> [TASK DIRECTIONS]: This task calls for copying every line of the records that includes the word "Select".

(Beginning of RAW DATA)

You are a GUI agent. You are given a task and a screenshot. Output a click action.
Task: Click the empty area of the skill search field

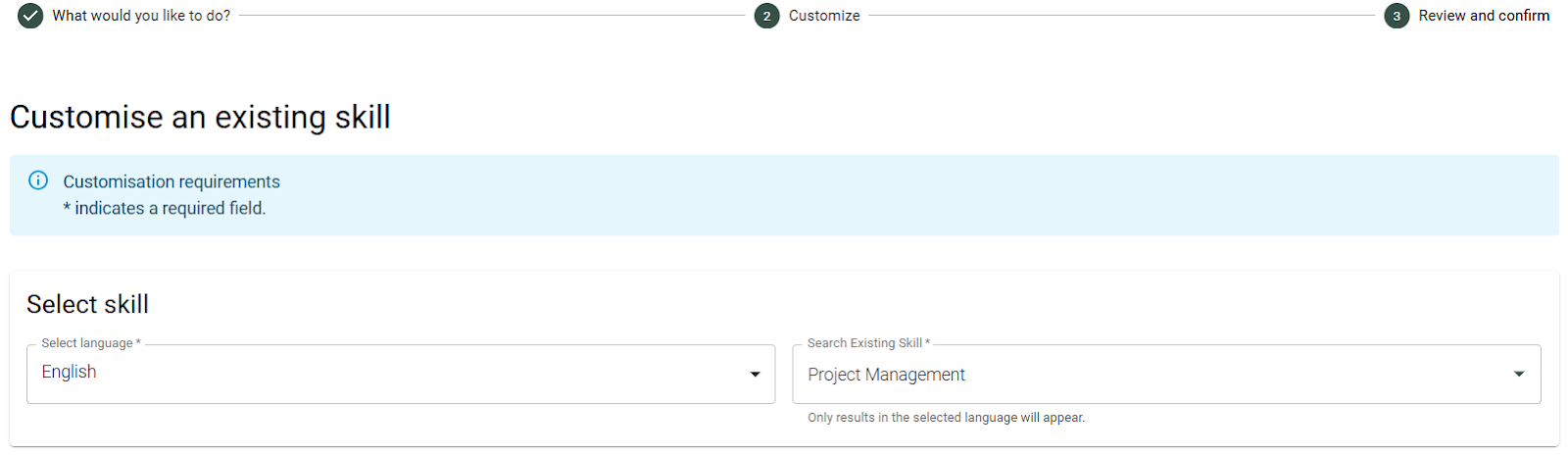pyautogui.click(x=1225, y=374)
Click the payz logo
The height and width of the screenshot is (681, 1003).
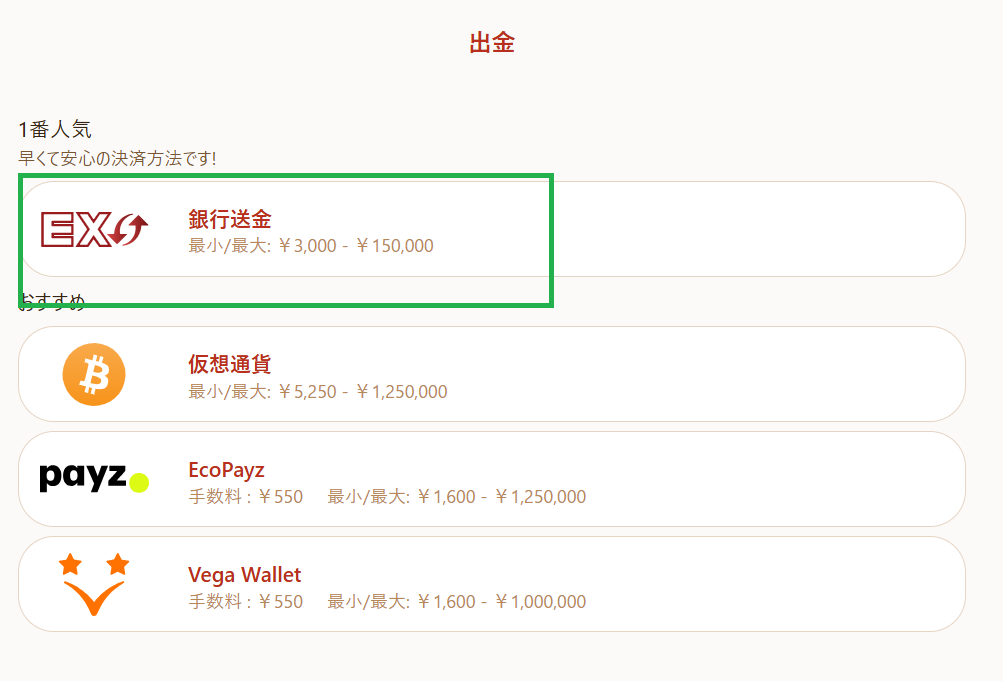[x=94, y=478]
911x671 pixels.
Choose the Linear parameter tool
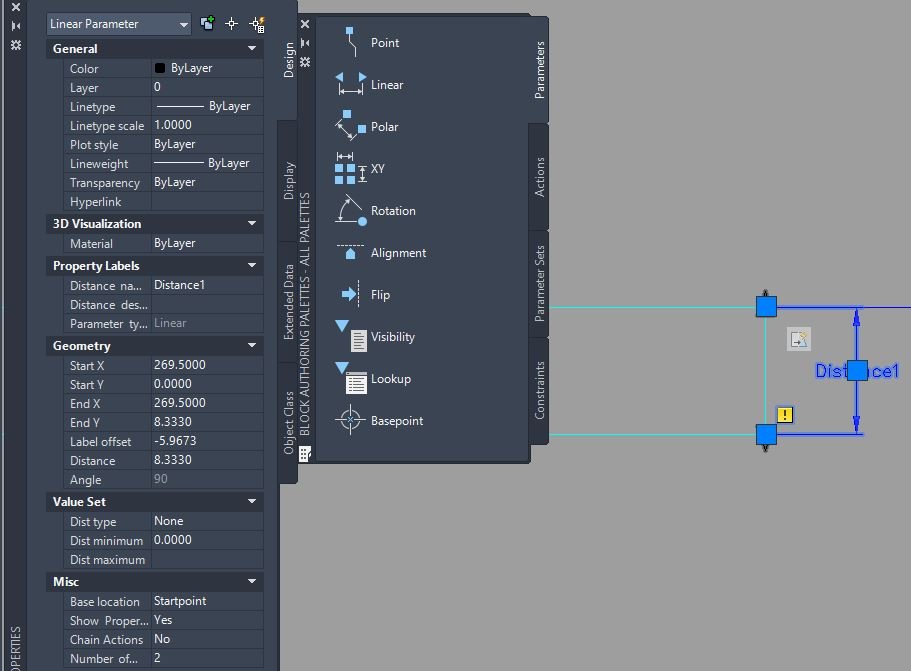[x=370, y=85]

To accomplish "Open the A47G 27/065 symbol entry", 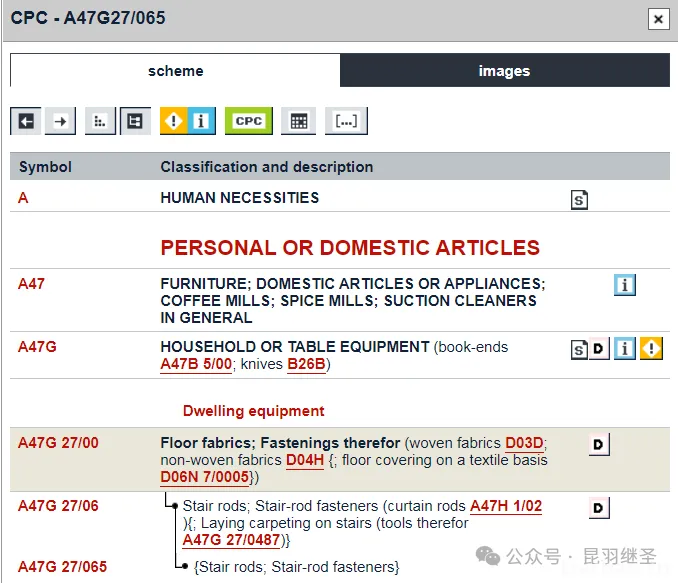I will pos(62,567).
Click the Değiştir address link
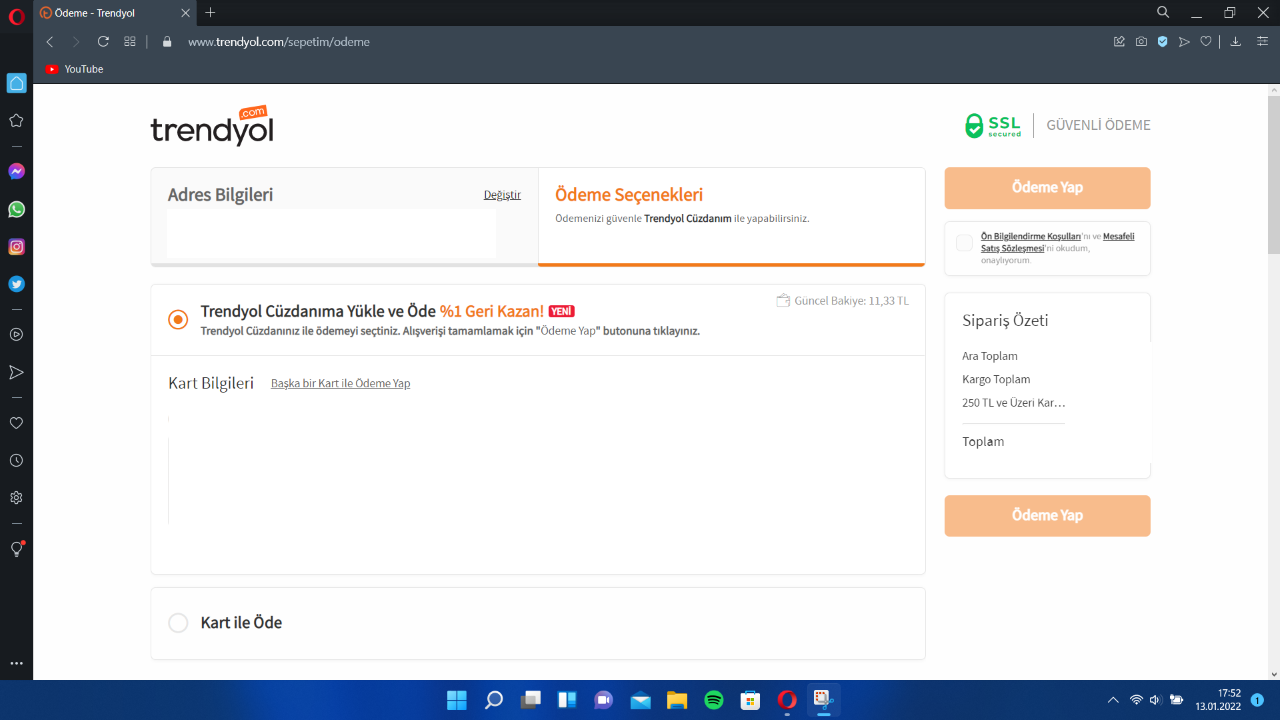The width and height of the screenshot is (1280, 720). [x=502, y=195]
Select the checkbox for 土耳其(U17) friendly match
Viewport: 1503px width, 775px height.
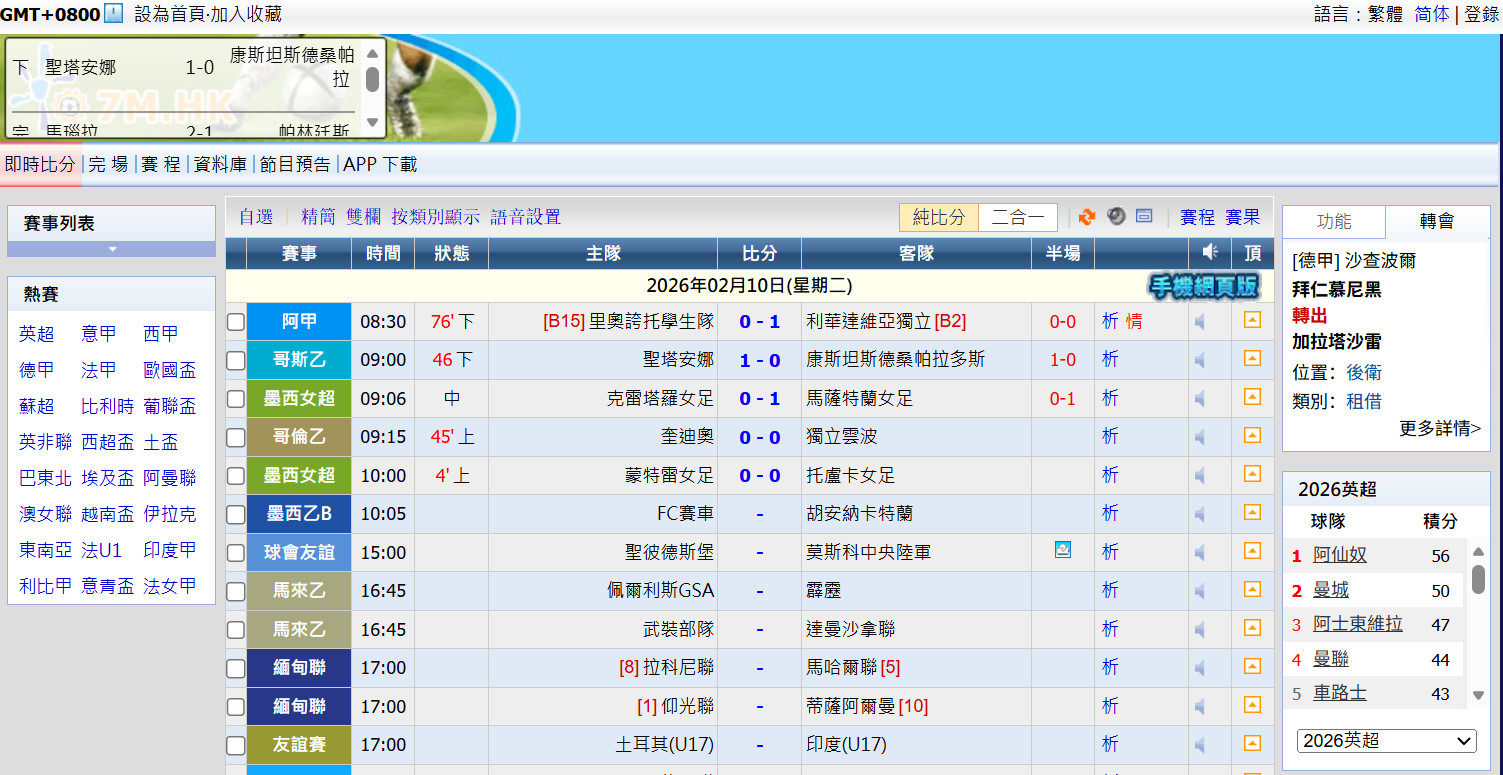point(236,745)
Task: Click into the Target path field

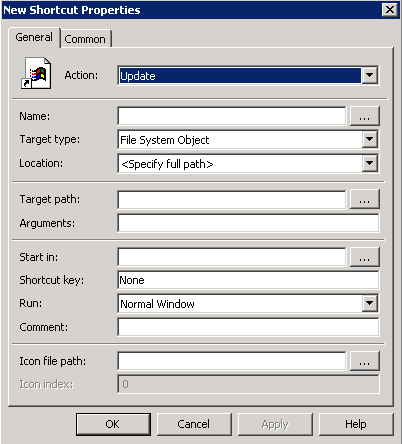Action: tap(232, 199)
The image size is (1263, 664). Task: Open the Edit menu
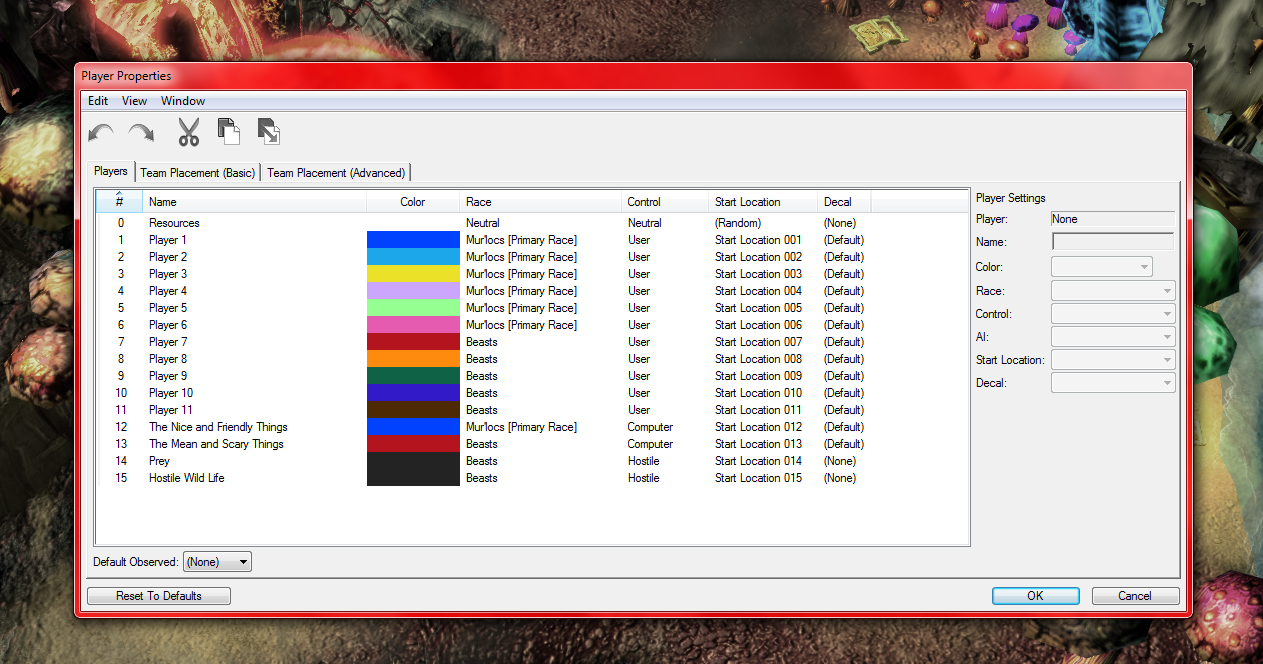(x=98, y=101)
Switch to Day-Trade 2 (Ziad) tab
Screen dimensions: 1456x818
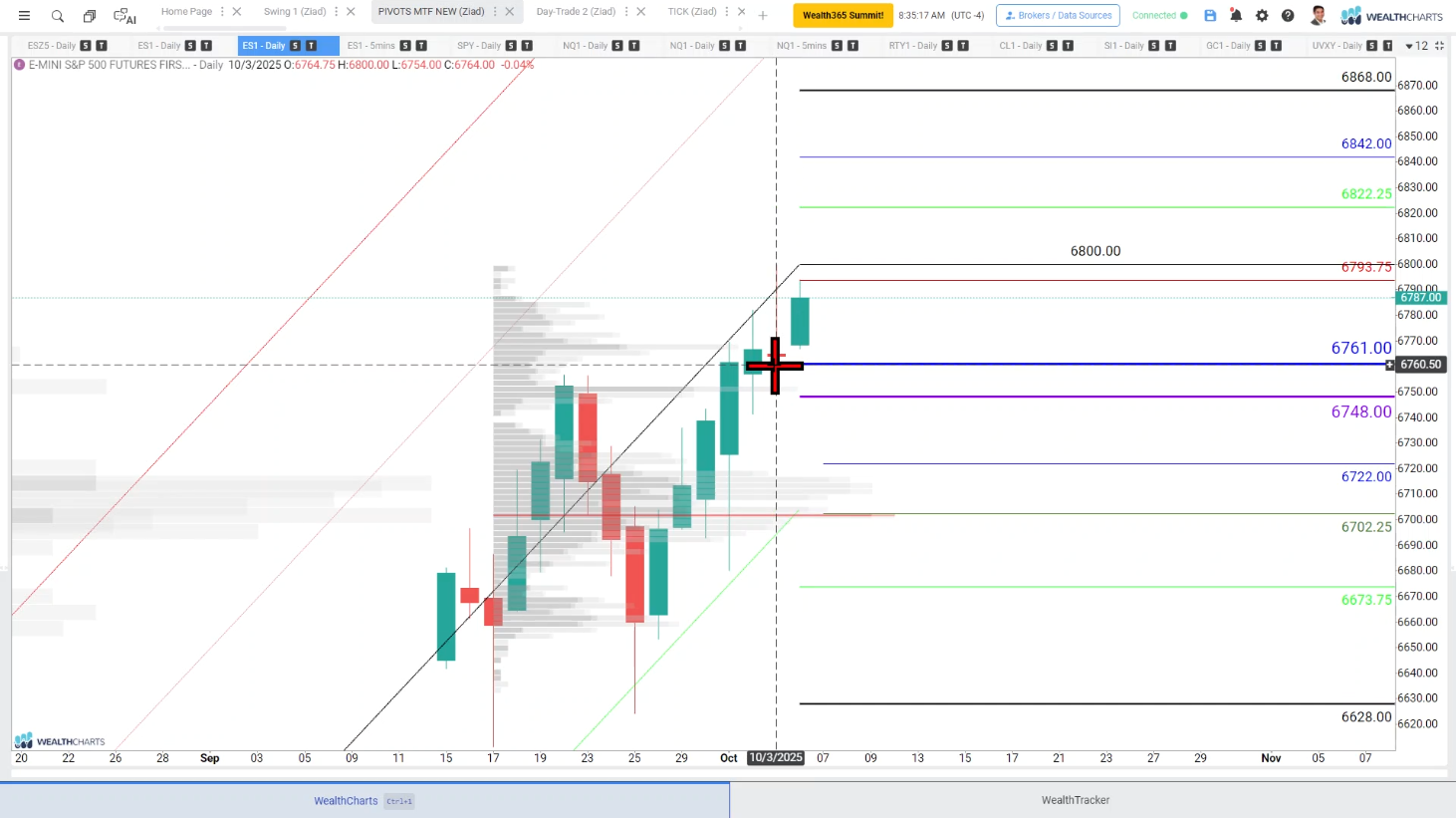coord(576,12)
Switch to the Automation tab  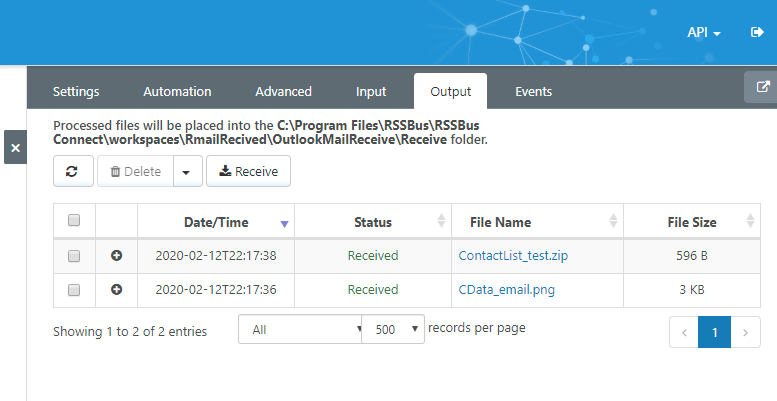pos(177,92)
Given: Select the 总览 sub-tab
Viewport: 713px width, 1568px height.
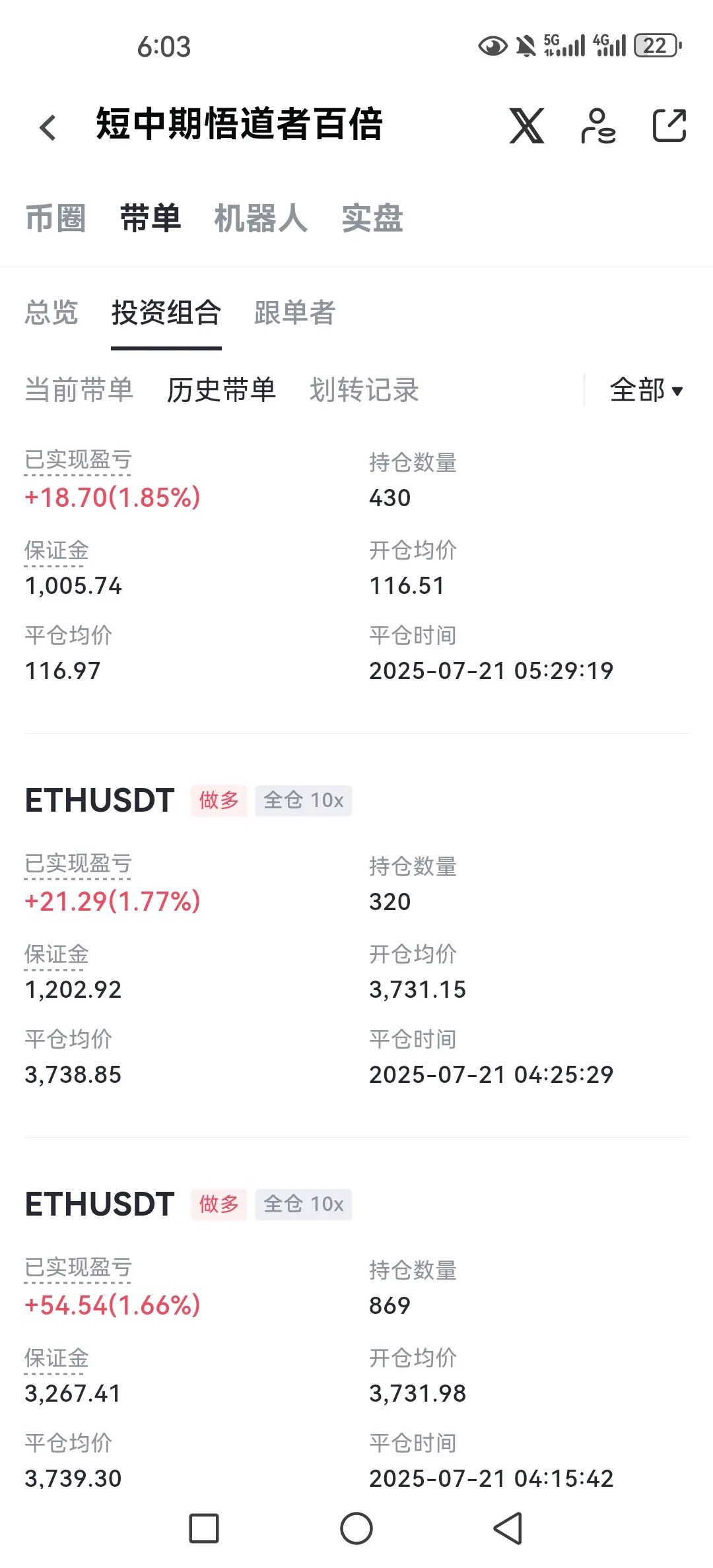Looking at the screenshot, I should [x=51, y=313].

(End of RAW DATA)

> [WRITTEN ANSWER]:
Select the checkbox for 土耳其(U17) friendly match
Given: Select the 总览 sub-tab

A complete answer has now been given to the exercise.